From this tensor, different operations can be performed. For example, we will calculate
the Frobenius matrix norm (the Frobenius norm is equivalent to the square root of the sum
of squares of all matrix elements) of each submatrix using `torch.linalg.matrix_norm`:

In [26]:
norm = torch.linalg.matrix_norm(submatrices, ord="fro", dim=(-2, -1))
norm

tensor([[0.8212, 1.5270, 1.1748, 1.0262]])

Once the norms are calculated, you can select the submatrix with the highest norm using
`argmax` on the `norm` tensor:

In [27]:
submatrices[:, torch.argmax(norm), :, :]

tensor([[[0.9577, 0.8646],
         [0.3486, 0.7387]]])

This example illustrates how to combine indexing, stacking, dimension insertion, and
linear algebra operations to analyze and manipulate complex matrix structures within a
tensor.

### Reproducibility

Reproducibility constitutes a fundamental requirement in the development and evaluation
of machine learning models.
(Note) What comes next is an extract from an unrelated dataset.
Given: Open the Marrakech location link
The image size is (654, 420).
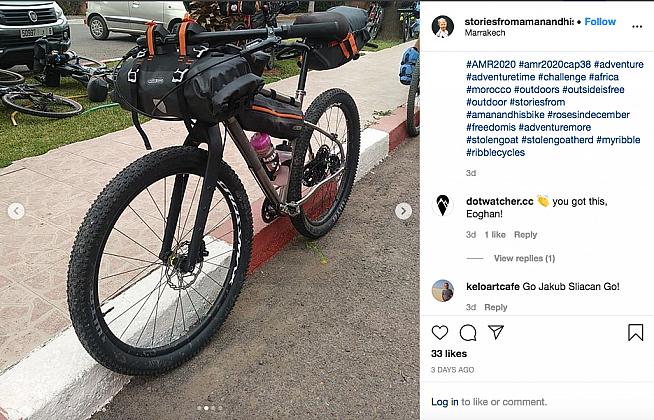Looking at the screenshot, I should click(485, 33).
In this context, reproducibility is understood as the ability
to obtain the same results when repeatedly executing an experiment under the same
conditions: same code, same data, same hyperparameter configuration and, especially
relevant, same random initialization.

In PyTorch, an important part of model behavior depends on random processes, such as the
initialization of neural network weights, the generation of tensors with random values,
or random data sampling during training. If these processes are not controlled, small
variations in initializations can produce different results in each execution, making it
difficult to compare experiments and debug errors.
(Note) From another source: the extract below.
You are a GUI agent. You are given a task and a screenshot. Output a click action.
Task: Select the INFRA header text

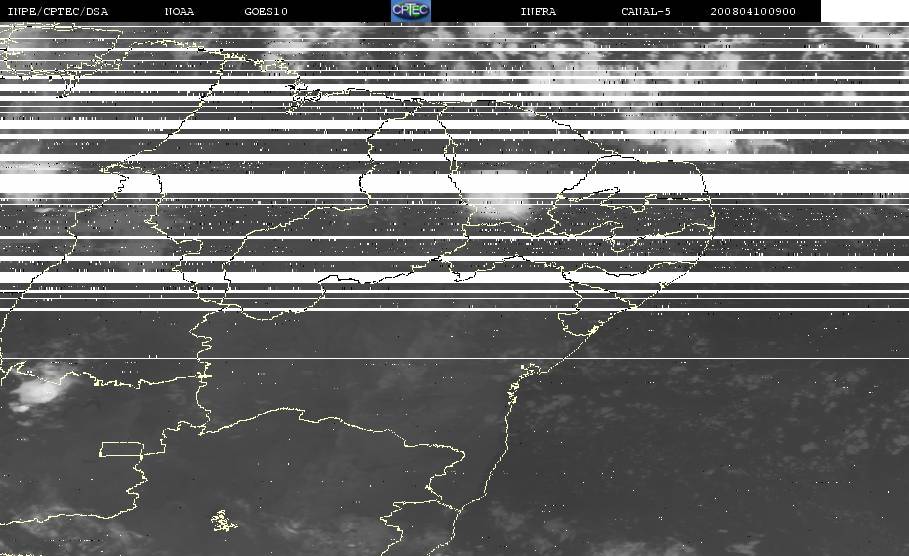(x=538, y=11)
To mitigate this problem, PyTorch provides mechanisms that allow fixing the seed of the
random number generator. One of the most used is the instruction:

In [28]:
torch.manual_seed(42)

<torch._C.Generator at 0x7ca96b865310>

This call initializes PyTorch's random number generator with a fixed seed, in this case
the value `42`. From that moment on, all random operations that depend on this generator
will produce the same sequence of values in successive executions, as long as the rest of
the conditions (PyTorch version, hardware, operation order, etc.) remain constant. In
this way, the creation of random tensors, the initialization of model parameters, and
other stochastic processes associated with PyTorch become deterministic.

The use of a fixed seed is especially important in experimentation and teaching
environments. In a teaching context, it allows all students to obtain the same results
when executing example notebooks, facilitating the follow-up of explanations and the
detection of possible conceptual or implementation errors. In a research and development
context, fixing the seed favors rigorous comparison between different models or
configurations, as it reduces variability attributable solely to chance.

It should be noted that, to achieve more complete reproducibility, it is often necessary
to also fix the seeds of other random number generators used in the same environment,
such as those from Python's standard libraries or NumPy.